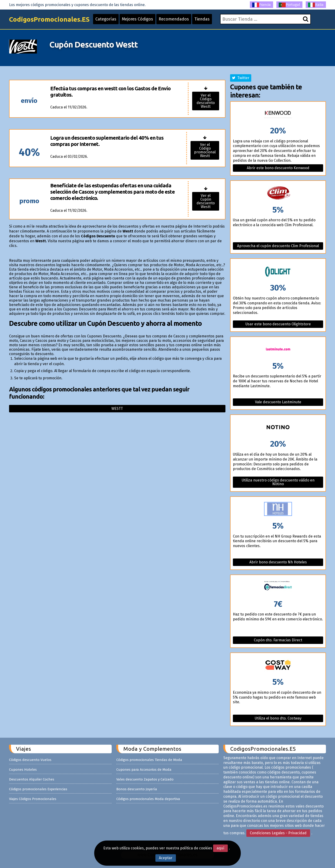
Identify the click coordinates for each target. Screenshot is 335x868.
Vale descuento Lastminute (278, 402)
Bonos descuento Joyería (136, 789)
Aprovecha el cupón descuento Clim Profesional (278, 246)
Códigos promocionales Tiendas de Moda (149, 760)
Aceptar (165, 858)
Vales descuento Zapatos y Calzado (145, 779)
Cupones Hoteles (23, 770)
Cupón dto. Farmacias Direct (278, 640)
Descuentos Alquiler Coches (32, 779)
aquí (220, 848)
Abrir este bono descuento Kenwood (278, 168)
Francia (261, 5)
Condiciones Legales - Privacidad (278, 833)
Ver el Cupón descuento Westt (206, 201)
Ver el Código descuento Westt (206, 101)
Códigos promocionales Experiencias (38, 789)
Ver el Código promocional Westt (205, 150)
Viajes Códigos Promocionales (33, 799)
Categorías (106, 19)
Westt (117, 408)
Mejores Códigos (138, 19)
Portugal (289, 5)
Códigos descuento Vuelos (30, 760)
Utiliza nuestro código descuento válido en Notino (278, 482)
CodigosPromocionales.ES (49, 19)
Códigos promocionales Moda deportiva (148, 799)
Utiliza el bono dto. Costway (278, 718)
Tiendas (202, 19)
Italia (316, 5)
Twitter (241, 78)
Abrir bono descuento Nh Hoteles (278, 562)
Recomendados (174, 19)
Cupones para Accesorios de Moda (144, 770)
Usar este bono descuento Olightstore (278, 324)
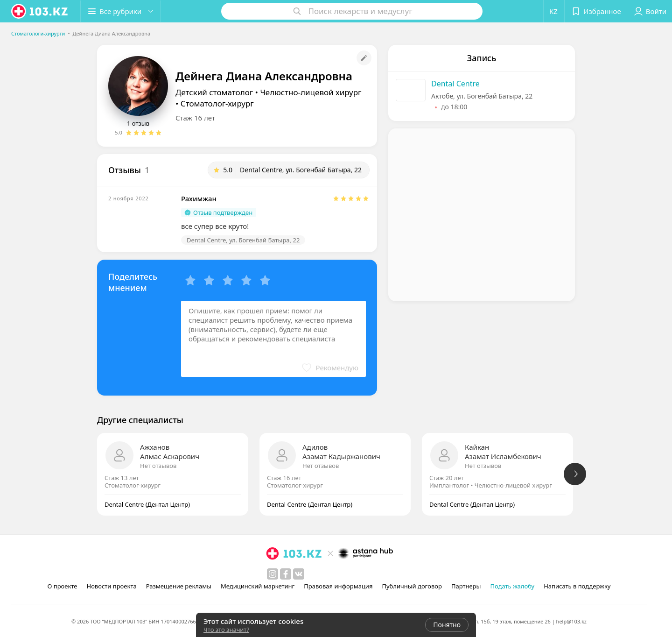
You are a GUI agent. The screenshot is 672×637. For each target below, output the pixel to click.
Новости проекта (111, 586)
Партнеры (466, 586)
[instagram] (273, 574)
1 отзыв (138, 123)
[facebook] (286, 574)
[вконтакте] (299, 574)
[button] (120, 11)
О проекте (63, 586)
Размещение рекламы (179, 586)
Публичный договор (412, 586)
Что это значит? (226, 630)
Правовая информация (338, 586)
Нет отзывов (158, 466)
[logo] (40, 11)
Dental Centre (455, 84)
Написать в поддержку (577, 586)
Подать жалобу (512, 586)
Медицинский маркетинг (258, 586)
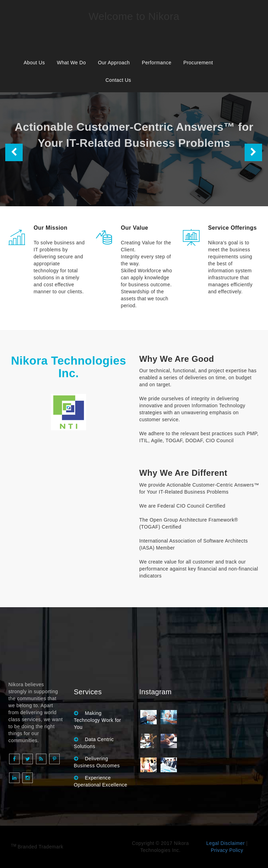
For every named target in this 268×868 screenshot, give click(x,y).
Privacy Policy (227, 850)
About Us (34, 63)
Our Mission (50, 228)
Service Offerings (232, 228)
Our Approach (114, 63)
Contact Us (118, 80)
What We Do (71, 63)
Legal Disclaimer (225, 843)
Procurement (198, 63)
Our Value (134, 228)
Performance (156, 63)
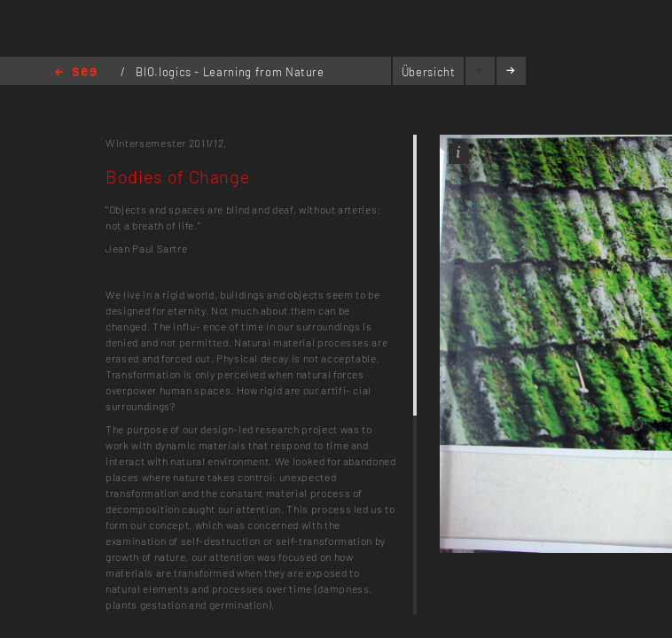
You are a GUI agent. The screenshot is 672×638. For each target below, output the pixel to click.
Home (75, 73)
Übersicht (428, 72)
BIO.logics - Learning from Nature (230, 72)
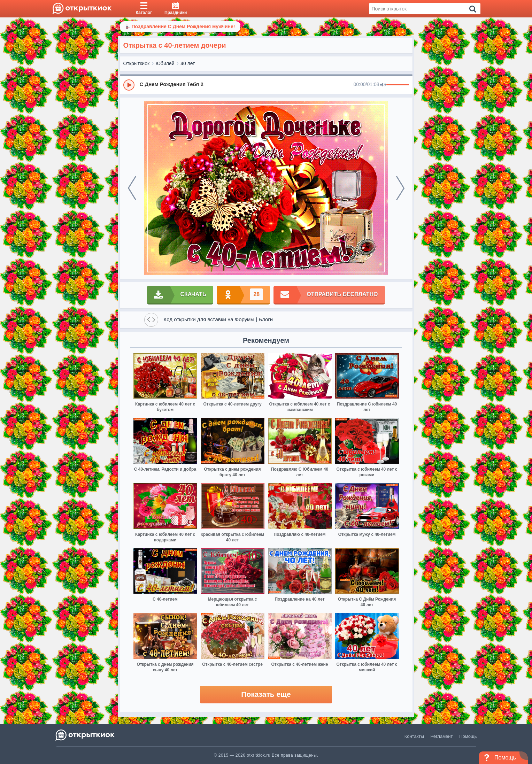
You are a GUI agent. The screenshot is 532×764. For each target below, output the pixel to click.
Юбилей (165, 63)
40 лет (187, 63)
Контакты (414, 736)
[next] (400, 188)
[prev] (132, 188)
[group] (266, 85)
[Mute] (383, 85)
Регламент (442, 736)
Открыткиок (137, 63)
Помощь (468, 736)
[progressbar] (398, 85)
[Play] (129, 85)
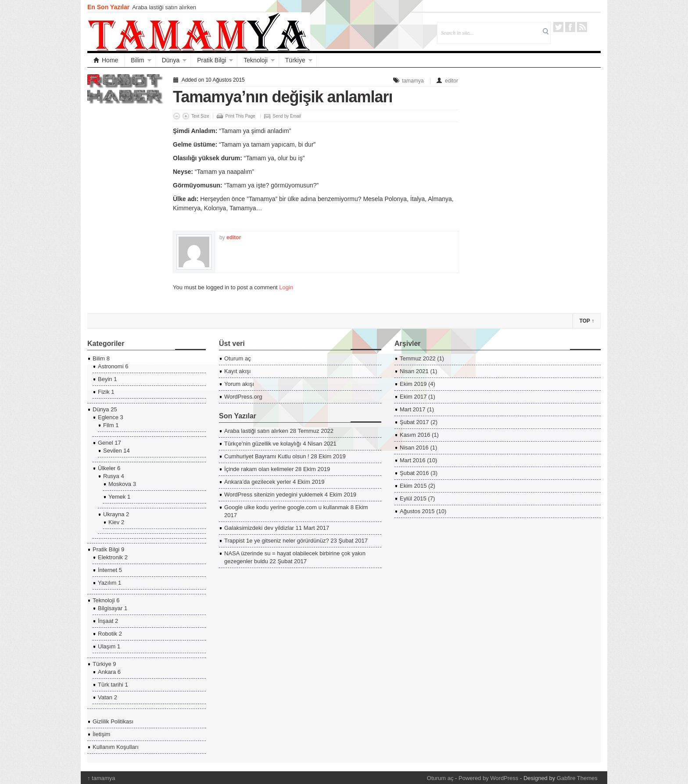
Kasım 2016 (415, 435)
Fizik (104, 392)
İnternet (108, 570)
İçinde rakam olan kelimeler (259, 469)
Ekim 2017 (413, 396)
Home (106, 60)
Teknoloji (255, 60)
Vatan (105, 697)
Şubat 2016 (414, 473)
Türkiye (295, 60)
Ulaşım (107, 646)
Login (286, 287)
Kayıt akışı (237, 371)
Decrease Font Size (176, 116)
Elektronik (110, 557)
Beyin (105, 379)
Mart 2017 (412, 409)
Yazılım (107, 583)
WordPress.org (243, 396)
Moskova (120, 484)
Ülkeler (107, 468)
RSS (582, 27)
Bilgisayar (110, 608)
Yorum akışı (239, 384)
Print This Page (240, 116)
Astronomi (111, 366)
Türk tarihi (111, 684)
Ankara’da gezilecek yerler (258, 482)
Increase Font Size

» **What is being asked**:
Recast all the lines above as a JSON list of strings, one string per line, with blank lines left out. Leave the pictures out of the list.

» **The reply**:
[
  "Identify the click coordinates for each target. Screenshot is 335x868.",
  "Vale descuento Lastminute (278, 402)",
  "Bonos descuento Joyería (136, 789)",
  "Aprovecha el cupón descuento Clim Profesional (278, 246)",
  "Códigos promocionales Tiendas de Moda (149, 760)",
  "Aceptar (165, 858)",
  "Vales descuento Zapatos y Calzado (145, 779)",
  "Cupones Hoteles (23, 770)",
  "Cupón dto. Farmacias Direct (278, 640)",
  "Descuentos Alquiler Coches (32, 779)",
  "aquí (220, 848)",
  "Abrir este bono descuento Kenwood (278, 168)",
  "Francia (261, 5)",
  "Condiciones Legales - Privacidad (278, 833)",
  "Ver el Cupón descuento Westt (206, 201)",
  "Ver el Código descuento Westt (206, 101)",
  "Códigos promocionales Experiencias (38, 789)",
  "Ver el Código promocional Westt (205, 150)",
  "Viajes Códigos Promocionales (33, 799)",
  "Categorías (106, 19)",
  "Westt (117, 408)",
  "Mejores Códigos (138, 19)",
  "Portugal (289, 5)",
  "Códigos descuento Vuelos (30, 760)",
  "Utiliza nuestro código descuento válido en Notino (278, 482)",
  "CodigosPromocionales.ES (49, 19)",
  "Códigos promocionales Moda deportiva (148, 799)",
  "Utiliza el bono dto. Costway (278, 718)",
  "Tiendas (202, 19)",
  "Italia (316, 5)",
  "Twitter (241, 78)",
  "Abrir bono descuento Nh Hoteles (278, 562)",
  "Recomendados (174, 19)",
  "Cupones para Accesorios de Moda (144, 770)",
  "Usar este bono descuento Olightstore (278, 324)",
  "You are a GUI agent. The screenshot is 672×637. For each target below, output the pixel to click.",
  "Новости проекта (111, 586)",
  "Партнеры (466, 586)",
  "[instagram] (273, 574)",
  "1 отзыв (138, 123)",
  "[facebook] (286, 574)",
  "[вконтакте] (299, 574)",
  "[button] (120, 11)",
  "О проекте (63, 586)",
  "Размещение рекламы (179, 586)",
  "Публичный договор (412, 586)",
  "Что это значит? (226, 630)",
  "Правовая информация (338, 586)",
  "Нет отзывов (158, 466)",
  "[logo] (40, 11)",
  "Dental Centre (455, 84)",
  "Написать в поддержку (577, 586)",
  "Подать жалобу (512, 586)",
  "Медицинский маркетинг (258, 586)",
  "For every named target in this 268×868 screenshot, give click(x,y).",
  "Privacy Policy (227, 850)",
  "About Us (34, 63)",
  "Our Mission (50, 228)",
  "Service Offerings (232, 228)",
  "Our Approach (114, 63)",
  "Contact Us (118, 80)",
  "What We Do (71, 63)",
  "Legal Disclaimer (225, 843)",
  "Procurement (198, 63)",
  "Our Value (134, 228)",
  "Performance (156, 63)",
  "You are a GUI agent. The screenshot is 672×638. For each target below, output the pixel to click.",
  "Home (75, 73)",
  "Übersicht (428, 72)",
  "BIO.logics - Learning from Nature (230, 72)",
  "You are a GUI agent. The screenshot is 532×764. For each target below, output the pixel to click.",
  "Юбилей (165, 63)",
  "40 лет (187, 63)",
  "Контакты (414, 736)",
  "[next] (400, 188)",
  "[prev] (132, 188)",
  "[group] (266, 85)",
  "[Mute] (383, 85)",
  "Регламент (442, 736)",
  "Открыткиок (137, 63)",
  "Помощь (468, 736)",
  "[progressbar] (398, 85)",
  "[Play] (129, 85)",
  "Kasım 2016 (415, 435)",
  "Fizik (104, 392)",
  "İnternet (108, 570)",
  "İçinde rakam olan kelimeler (259, 469)",
  "Ekim 2017 (413, 396)",
  "Home (106, 60)",
  "Teknoloji (255, 60)",
  "Vatan (105, 697)",
  "Şubat 2016 (414, 473)",
  "Türkiye (295, 60)",
  "Ulaşım (107, 646)",
  "Login (286, 287)",
  "Kayıt akışı (237, 371)",
  "Decrease Font Size (176, 116)",
  "Elektronik (110, 557)",
  "Beyin (105, 379)",
  "Mart 2017 (412, 409)",
  "Yazılım (107, 583)",
  "WordPress.org (243, 396)",
  "Moskova (120, 484)",
  "Ülkeler (107, 468)",
  "RSS (582, 27)",
  "Bilgisayar (110, 608)",
  "Yorum akışı (239, 384)",
  "Print This Page (240, 116)",
  "Astronomi (111, 366)",
  "Türk tarihi (111, 684)",
  "Ankara’da gezilecek yerler (258, 482)",
  "Increase Font Size"
]